"Moscow is not Russia; it is another planet altogether, with different prices, salaries and interests," said Alexander Ivanov, a 37-year-old metal craftsman who as a soldier took part in the bloody suppression of the 1993 Communist-encouraged riots in Moscow. "Should the authorities ask for help in dispersing the opposition rallies, I will go there and do my best to help crush them."
A paradox of the workers' support for Putin is their lack of allegiance to his United Russia party. In December's parliamentary elections, which saw the once-dominant party suffer its most humiliating defeat in years, the result in Yaroslavl was the worst among all the big cities in the country.
The canny Putin managed to distance himself from the party well before the parliamentary poll, perhaps aware that workers traditionally hate bureaucracy on all levels, suspecting corruption.
The party is still languishing in such shock and confusion that its Yaroslavl branch didn't even nominate a candidate for the mayoral election to be held simultaneously with the presidential election, local politicians and experts said.
Even Putin's staunch backers understand that the ruling party is all but dead and gone, said Yevgeny Urlashov, a lawyer and mayoral candidate who reportedly commands 30% of local voter support.
"It is amazing how these people seem to miss any connection between the party and its leader," Urlashov said, adding that despite United Russia's worse-than-expected showing, support for Putin is still high enough, especially among the working class and rural dwellers, to most likely ensure his victory in March.
"Putin will obviously win this time, but to keep his job he will be obligated to radically change his policy, to change the constitution and laws to give people back the democratic freedoms and rights taken away from them over these years," Urlashov said.
"In the new situation when the sacred image of the Kremlin has been dealt such a humiliating blow, Putin can only stay in power if he unleashes truly democratic reforms."
About 50 miles northwest of Yaroslavl in the depression-hit defense and nuclear industry town of Rybinsk, a woman sat bent over an antiquated metal vise in a dark hall of a spare-parts production plant. Most workers had been sent home for the day because of a prolonged power outage.
But Svetlana Yershova, 46, didn't need electricity to manually clip out inch-long metal parts for $10 a day in the winter daylight dying fast behind the soiled window.

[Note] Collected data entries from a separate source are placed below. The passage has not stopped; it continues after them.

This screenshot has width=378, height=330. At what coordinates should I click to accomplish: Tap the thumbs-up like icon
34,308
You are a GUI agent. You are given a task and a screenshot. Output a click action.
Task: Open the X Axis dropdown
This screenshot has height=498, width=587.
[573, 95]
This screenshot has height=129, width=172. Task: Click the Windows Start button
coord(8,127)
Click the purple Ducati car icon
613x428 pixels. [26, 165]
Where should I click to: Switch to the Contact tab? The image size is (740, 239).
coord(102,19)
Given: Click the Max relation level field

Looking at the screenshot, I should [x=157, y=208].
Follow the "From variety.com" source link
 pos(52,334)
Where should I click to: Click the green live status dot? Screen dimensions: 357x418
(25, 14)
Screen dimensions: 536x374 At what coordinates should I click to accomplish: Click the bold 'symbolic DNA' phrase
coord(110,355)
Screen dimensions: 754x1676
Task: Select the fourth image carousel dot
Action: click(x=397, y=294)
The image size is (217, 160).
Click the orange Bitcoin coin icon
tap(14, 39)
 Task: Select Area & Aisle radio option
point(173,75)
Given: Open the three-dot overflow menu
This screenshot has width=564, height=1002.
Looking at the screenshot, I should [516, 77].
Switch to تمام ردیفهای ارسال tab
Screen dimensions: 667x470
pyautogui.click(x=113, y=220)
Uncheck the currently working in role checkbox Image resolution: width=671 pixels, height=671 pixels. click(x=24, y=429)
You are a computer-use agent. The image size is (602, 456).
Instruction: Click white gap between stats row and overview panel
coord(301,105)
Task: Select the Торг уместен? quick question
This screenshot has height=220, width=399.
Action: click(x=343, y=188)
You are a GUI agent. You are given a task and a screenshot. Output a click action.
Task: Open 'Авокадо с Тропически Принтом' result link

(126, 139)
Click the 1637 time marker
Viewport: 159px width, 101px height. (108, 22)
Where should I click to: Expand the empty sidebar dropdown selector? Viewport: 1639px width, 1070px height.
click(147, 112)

She said she believed that the result of the presidential poll had already been decided, that nothing would depend on her vote and that she might as well stay home.
"But if I change my mind and vote, I will cast my vote for Putin," she said, raising her head and smiling, lighting up the room with her gold front tooth. "You see, Putin doesn't have this alterni ... alturni.... What do you call that?"
"Exactly," she said. "Something he doesn't have."